§ GIVEN EXERCISE 1
In the text about sixth-grade report cards, how many licensed educators does the Lawrence Education Association represent?
§ GIVEN EXERCISE 2
Please carry on the text about sixth-grade report cards from its last sentence.

───── TEXT ─────

Elementary schools operate on a trimester system, with students receiving their “marks,” or grades, three times a year.

With middle schools operating on a quarter system, teachers of sixth-graders will be filling out such reports four times during the 2011-12 school year.

“That will be a problem,” said Deena Burnett, who teaches language arts at West Middle School and serves as president of the Lawrence Education Association, which represents the district’s more than 900 licensed educators on matters involving compensation and working conditions. “It’s a time thing. These cards are not something you can do while you’re simultaneously teaching the placement of a comma. They take some time.”

Burnett also worries that students and teachers could receive report overload. Instead of one teacher, or team of teachers, filling out a relatively focused report for a student in elementary school, the sixth-grade version will cover more teachers, more courses and more subjects.

───── DATA EXCERPT ─────

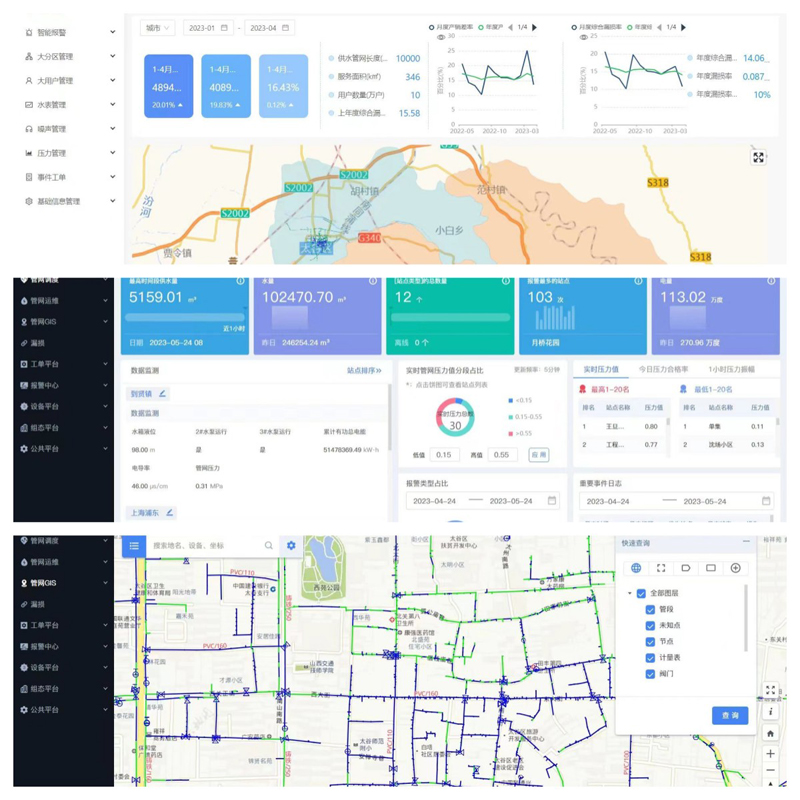
Task: Toggle the 计量表 layer checkbox
Action: (650, 658)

─────

§ RIGHT ANSWER 1
More than 900.

§ RIGHT ANSWER 2
And sections where standards are relatively uniform — judging whether the student regularly turns in homework, for example, or shows up prepared for class — could prove challenging for parents, Burnett said.

“Last year, for sixth grade, there was an area on the card for successful learner behaviors,” Burnett said. “That was for the entire day, over the entire week, over the entire grading period.

“Now, teachers will be asked to complete successful learner behaviors for each class period. What parents may end up seeing is successful learner behaviors for eight different class periods. I think it will be confusing for parents.”

District officials intend to implement such progress reports next year in seventh grade and possibly eighth grade.